Il problema vero era che nel '40, nel '50, e poi sempre, la gente cercava patriottismo e consolazione. Cercava John Wayne senza paura e Gary Cooper senza macchia. O al massimo, James Stewart, Mr. Smith che va a Washington col candore e l'onestà del contadino. Che se ne faceva l'America, e il mondo, di uno che si divertiva a spaventarla, alla radio come al cinema? Di uno che, invece di costruire il mito della libertà di stampa, raccontava come fosse facile manipolare le persone e le opinioni. Charles Foster Kane è il capitalismo USA degli anni '40, simpatico perchè geniale e strafottente. Potente e riverito quand'è all'apice, solitario e megalomane quand'è al declino. Affamato d'arte e di cultura da comprare a suon di dollari per riempirci la triste gabbia di Kandalù.

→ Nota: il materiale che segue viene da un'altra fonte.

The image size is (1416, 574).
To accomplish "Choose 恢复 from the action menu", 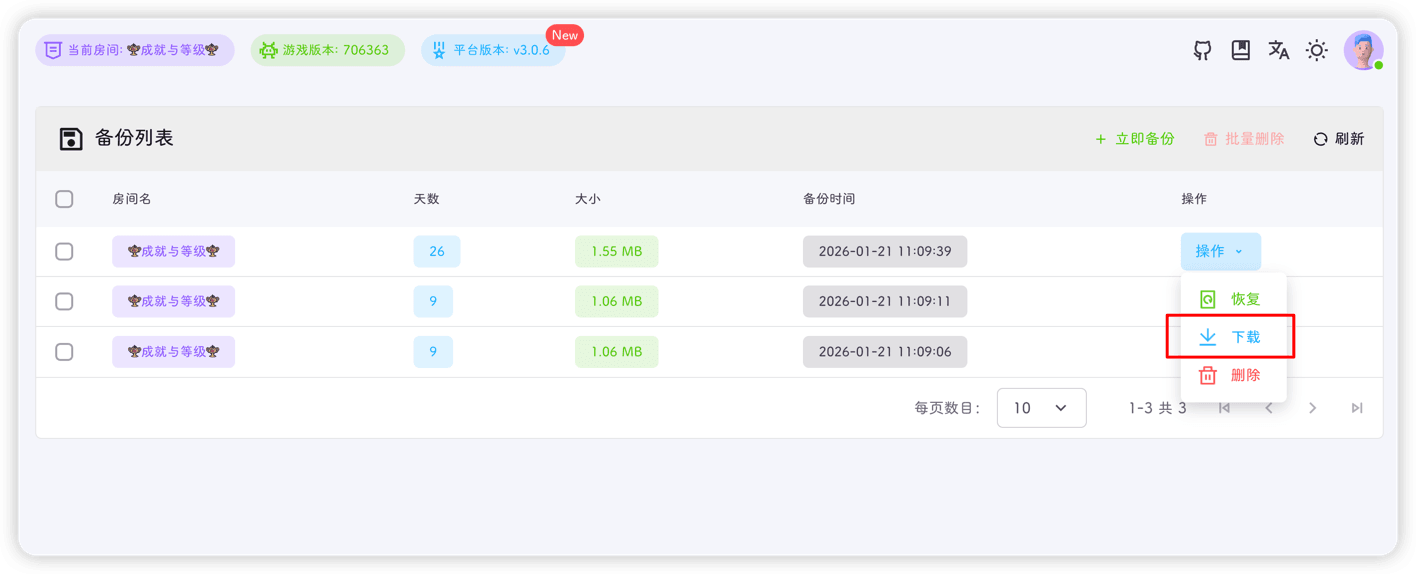I will 1232,299.
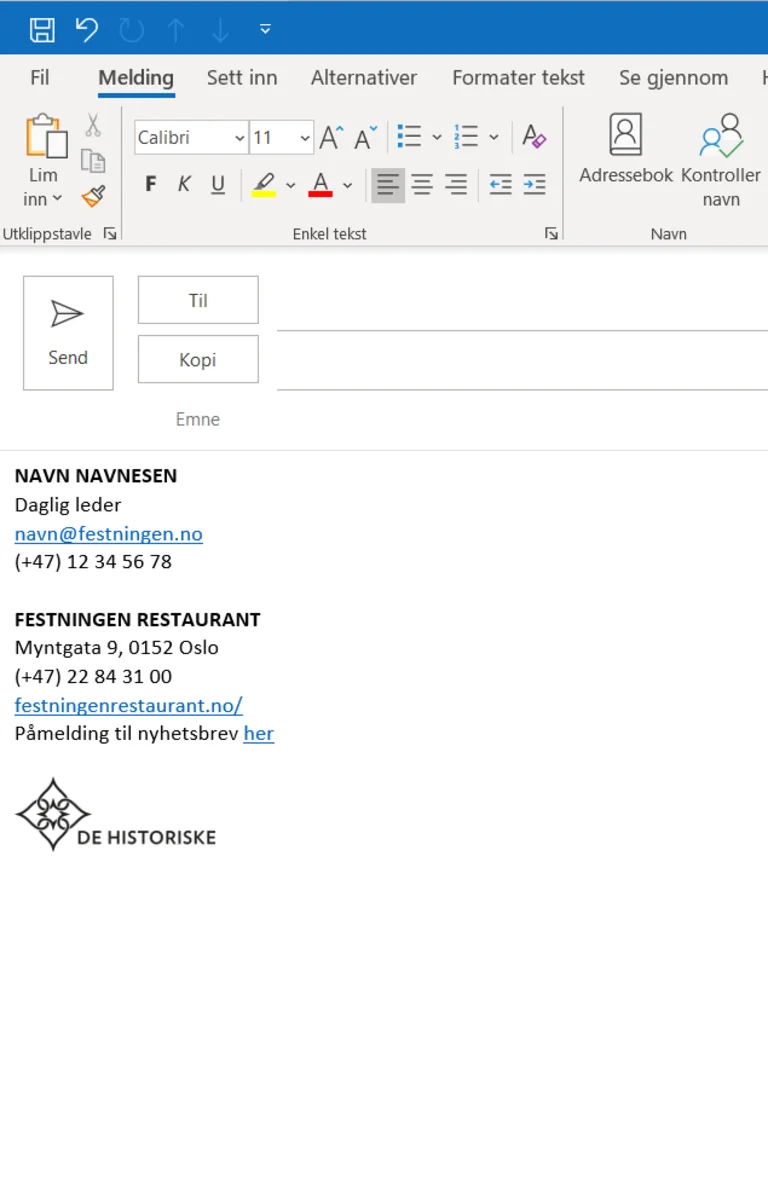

Orson Welles queste cose le aveva capite quando aveva 25 anni e si provò a raccontarle in giro. Le raccontò senza tanta retorica, con i cinegiornali, i flashback e quel simpatico snob di Joseph Cotten. Ma non bastò.
Allora s'incattivì. Fece qualche film, come Otello, per dimostrare quant'era bravo, e qualche film come La signora di Shangai, Macbeth e L'infernale Quinlan per raccontare come fosse disilluso dall'umanità.
Dopo gli restò il tavolo verde, i sigari Avana e le parti da grasso colonnello messicano. Gli toccò di fare i film con Totò, con Sylva Koscina, con Tomas Milian. Divenne il fantasma del cinema, un fantasma ingordo ed ingombrante di 140 chili. Ti ricordi, Orson, il finale della "Signora di Shanghai", dicevi «L'importante è saper invecchiare bene». Non ci sei mica tanto riuscito, sei stato per noi una bella occasione, ma un'occasione mancata.
Come l'apparizione di quel pomeriggio a Las Vegas. Un brivido d'avventura e di vita subito spento dall'imbrunire e dalle insegne luminose dei Casinò che cominciavano ad accendersi.